Another unexpected effect was that the duration of the dialysis did not significantly correlate with MCI or the TBP, which speaks for the effective dialysis in combination with medication/substitution.
The evaluation of the absorption rate or ectopic calcification rate between the experimental and the control group also showed unexpected results. Here, Henriques et al. were able to show that patients with SHPT suffer significantly more frequently from absorption or mineralization disorders compared to healthy control patients . For this reason, we would also have expected an increased incidence of mineralization disorders in patients with SHPT. However, the statistical analysis showed no statistically significant difference between the control group and the dialyzing experimental group. Furthermore, within the dialyzing experimental group, no correlation between the levels of PTH and the frequency of mineralization disorders was found.

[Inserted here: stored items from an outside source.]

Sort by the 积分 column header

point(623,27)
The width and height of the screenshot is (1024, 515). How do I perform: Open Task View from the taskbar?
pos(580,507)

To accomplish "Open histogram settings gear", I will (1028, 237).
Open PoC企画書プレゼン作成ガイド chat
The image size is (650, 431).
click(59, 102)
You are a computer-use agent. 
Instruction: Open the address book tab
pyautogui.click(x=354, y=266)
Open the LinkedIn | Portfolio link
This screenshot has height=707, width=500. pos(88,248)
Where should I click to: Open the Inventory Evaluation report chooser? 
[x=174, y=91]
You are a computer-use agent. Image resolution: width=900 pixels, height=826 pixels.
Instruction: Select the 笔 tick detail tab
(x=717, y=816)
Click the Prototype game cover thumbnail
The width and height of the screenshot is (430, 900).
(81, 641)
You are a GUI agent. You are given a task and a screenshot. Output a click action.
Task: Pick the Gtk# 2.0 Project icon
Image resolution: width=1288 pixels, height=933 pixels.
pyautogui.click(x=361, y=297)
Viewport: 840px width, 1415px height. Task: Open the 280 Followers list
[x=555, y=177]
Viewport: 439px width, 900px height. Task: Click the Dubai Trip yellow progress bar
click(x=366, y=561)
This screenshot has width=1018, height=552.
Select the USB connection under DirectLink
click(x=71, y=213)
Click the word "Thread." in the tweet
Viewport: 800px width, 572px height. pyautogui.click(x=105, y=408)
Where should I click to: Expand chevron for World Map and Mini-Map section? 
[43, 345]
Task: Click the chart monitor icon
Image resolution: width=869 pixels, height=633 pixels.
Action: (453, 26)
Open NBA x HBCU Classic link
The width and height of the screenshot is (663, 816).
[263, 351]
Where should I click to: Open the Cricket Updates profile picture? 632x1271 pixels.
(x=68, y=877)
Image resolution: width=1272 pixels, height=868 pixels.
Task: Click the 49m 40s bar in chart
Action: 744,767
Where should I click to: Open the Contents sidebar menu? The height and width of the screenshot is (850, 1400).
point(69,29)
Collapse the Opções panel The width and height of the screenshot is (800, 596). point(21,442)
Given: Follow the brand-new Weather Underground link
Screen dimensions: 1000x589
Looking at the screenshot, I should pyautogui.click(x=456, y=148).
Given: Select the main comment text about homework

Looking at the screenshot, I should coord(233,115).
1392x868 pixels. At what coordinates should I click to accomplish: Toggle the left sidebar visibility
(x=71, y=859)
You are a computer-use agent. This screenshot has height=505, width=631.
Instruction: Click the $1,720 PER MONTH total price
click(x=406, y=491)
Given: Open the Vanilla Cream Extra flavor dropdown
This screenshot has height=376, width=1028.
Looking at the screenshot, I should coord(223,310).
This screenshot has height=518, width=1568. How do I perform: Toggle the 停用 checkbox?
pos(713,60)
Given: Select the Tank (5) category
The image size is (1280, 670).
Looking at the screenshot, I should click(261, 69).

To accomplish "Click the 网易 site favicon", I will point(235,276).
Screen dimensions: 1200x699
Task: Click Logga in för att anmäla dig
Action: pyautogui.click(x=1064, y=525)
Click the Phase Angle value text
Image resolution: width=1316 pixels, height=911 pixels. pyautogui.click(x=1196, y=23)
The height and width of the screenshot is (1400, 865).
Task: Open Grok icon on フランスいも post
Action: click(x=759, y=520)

From a pathophysiological point of view and as mentioned before, SHPT leads to an imbalance of calcium and phosphate in the blood, resulting in changes to the mineral metabolism and mineral deposition in the form of tonsilloliths, calcified lymph nodes, or ossification of the styloid ligaments. However, we found that those patients with SHPT who had ossifications had this particularly pronounced. In some patients, the mineralization was so pronounced that it could be detected in the vessels as atherosclerosis (Fig. 3E), which as a cardiovascular disease represents the main cause of death in this population [20, 21]. With the radiological experience to recognize these findings in combination with the necessary internal medicine experience, dentists represent an essential aid to patient education and sensitization to prophylaxis to extend lifetime. Although in case of an accidental detection of atherosclerotic plaque in a cervical vessel direct prophylaxis is not completely possible by a dentist, the dentist could enter a new competence area which addresses raising the patient’s awareness of the potential disease as well as the initiation of further diagnostic (e.g., imaging diagnostics like ultrasound diagnostics) and therapeutic steps by consultation with a general practitioner.
As a possible study limitation, it must be mentioned that due to the selected inclusion and exclusion criteria the number of included patients (N = 41) is relatively low. Furthermore, it must be stated that the selected study design includes just one evaluation time point. The changes over time of the determination of mineralization of the mandible depending on changing renal function and the duration of dialysis would be interesting and could be the aim of further prospective studies.